In times of great tragedy there are so many questions. The greatest of these questions is “why?” Man is a rational animal, and as such, he refuses to live in a world in which things don’t make sense. He refuses to believe that he resides in a universe which is indiscernible and not logical. And yet, he is faced with events so horrendous that he can find no understanding in them. He sees a tragedy, a true tragedy, and knows that there must be some reason behind it. But does he ever find it?
Does he find meaning in the statistical analysis? Would a frame by frame description of every moment of the tragedy give him solace? Does he find it in the speeches of politicians? Does he find meaning in the media coverage? Perhaps, they all say, we could understand, if only we could talk to the killer. But even this isn’t true. A man could spend his whole life interviewing the Charles Mansons of the world and never get any closer to understanding the meaning. This is the Absurd, that man has so much desire to know, and yet can never know, why the innocent suffer.
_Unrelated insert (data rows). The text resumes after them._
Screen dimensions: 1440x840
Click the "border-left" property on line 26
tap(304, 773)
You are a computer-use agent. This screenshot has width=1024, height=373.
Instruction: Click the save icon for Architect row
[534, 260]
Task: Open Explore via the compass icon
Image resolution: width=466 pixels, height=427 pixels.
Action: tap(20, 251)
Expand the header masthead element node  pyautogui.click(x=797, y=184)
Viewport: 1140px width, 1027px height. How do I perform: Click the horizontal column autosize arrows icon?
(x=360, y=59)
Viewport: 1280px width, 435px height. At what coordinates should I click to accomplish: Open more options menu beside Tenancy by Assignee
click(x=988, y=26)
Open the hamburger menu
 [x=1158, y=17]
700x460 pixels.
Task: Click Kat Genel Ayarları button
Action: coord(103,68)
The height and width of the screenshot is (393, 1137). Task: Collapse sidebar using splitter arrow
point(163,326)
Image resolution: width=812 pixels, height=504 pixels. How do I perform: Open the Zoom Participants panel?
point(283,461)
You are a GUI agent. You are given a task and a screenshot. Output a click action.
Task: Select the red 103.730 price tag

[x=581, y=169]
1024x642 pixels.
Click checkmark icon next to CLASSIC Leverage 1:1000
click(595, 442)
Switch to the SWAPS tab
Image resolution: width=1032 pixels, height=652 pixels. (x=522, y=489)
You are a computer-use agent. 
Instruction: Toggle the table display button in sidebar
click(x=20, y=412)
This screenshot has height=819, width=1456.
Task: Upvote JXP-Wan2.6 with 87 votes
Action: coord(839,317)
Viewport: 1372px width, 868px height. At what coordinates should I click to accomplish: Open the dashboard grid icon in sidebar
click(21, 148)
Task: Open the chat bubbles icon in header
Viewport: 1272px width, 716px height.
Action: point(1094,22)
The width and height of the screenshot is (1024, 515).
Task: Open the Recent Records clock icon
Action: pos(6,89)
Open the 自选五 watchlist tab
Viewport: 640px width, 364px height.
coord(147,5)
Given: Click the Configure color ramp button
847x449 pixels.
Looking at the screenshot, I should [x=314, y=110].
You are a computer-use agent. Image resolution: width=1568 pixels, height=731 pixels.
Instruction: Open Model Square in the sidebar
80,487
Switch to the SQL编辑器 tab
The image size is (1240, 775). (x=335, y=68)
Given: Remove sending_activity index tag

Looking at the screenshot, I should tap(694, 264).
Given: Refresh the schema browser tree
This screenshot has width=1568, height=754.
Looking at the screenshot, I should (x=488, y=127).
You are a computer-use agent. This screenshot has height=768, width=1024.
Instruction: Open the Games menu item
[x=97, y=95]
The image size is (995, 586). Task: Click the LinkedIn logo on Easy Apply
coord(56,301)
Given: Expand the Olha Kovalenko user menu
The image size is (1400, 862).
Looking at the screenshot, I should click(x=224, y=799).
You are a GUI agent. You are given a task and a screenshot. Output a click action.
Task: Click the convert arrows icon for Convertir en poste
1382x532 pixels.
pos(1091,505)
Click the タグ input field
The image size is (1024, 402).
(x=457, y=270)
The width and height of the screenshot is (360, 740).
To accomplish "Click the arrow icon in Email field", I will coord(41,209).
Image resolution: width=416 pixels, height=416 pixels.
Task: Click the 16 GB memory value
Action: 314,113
In his post earlier today Marc Barnes examined our national response to the tragedy in Newtown, and suggested that in response to this, and other horrible events, one has three options: suicide, living against the absurdity, and the leap of faith. However, there are many who are uncomfortable with these options.
Understandably no one likes the idea of suicide, even if it is, in the strict sense, the logical thing to do.
What then of the other two options? Why does everyone seem so uncomfortable with the others? The discomfort of the rational man at the prospect of the leap of faith is clear, and understandable. He sees it as being, as Camus put it, equal to philosophical suicide, that is to say, that he sees giving up on this world to live for the next is the same as simply giving up on this world.
So, what option do we have left? Absurdism.
To be an Absurdist is to take on the full responsibility of the freedom you have in the face of the absurdity of life, and to struggle, at every moment against it. This is however, a very unpopular view. No one wants to be completely responsible for their lives, we like to make like the nihilists in Dostoevsky’s The Idiot and claim what is “rightfully ours,” to demand that we be treated better by the universe, and when we’re not, claim that it’s some one, or something, else’s fault. This is the in-authenticity that French Existentialist Jean-Paul Sartre railed against. When we see people so afraid of taking responsibility in the face of the absurdity, we know exactly what he meant by saying that people flee from their own freedom. It nauseates us to think that we can act, even in the midst of such tragedy.
If one considers the key question of Camus’ book The Plague, it may be understood why this seems so terrifying to the rational man. Why be a healer in the midst of the absurd? The solution to this problem, as Camus puts it, is simple, because you can’t accept it.
But this is the call of the Christian as well. In fact, were we to be honest, both Christians and Absurdists, we would see that we are, in our truest forms, not so different. You see, Camus tells us that we have to do what we know is good, we have to struggle against the suffering, the pain, and the apparent uselessness of it all without the consolation of “knowing” that our efforts will mean anything. This is exactly what it means to be a Christian. The only difference is that we believe that Christ also struggled in this same struggle against this same absurd adversary. To take the leap is not to do away with, in one swoop, the problem of the absurd by a single profession of belief, but rather to wake every day and take it upon yourself to live fully in the grace of God. Thus, we may see that the leap is not a suicide, but rather a choice to live against the absurd. It is as much a burden, and as much taken on freely, as that of the Absurdist. Camus could have espoused a Christian philosophy, if only he could believe that God too had suffered.
And it is in this that man may finally find his “why,” not in a definite knowledge of meaning, but in the faith that God too has suffered, and by this suffering there may be meaning and grace in the Absurd.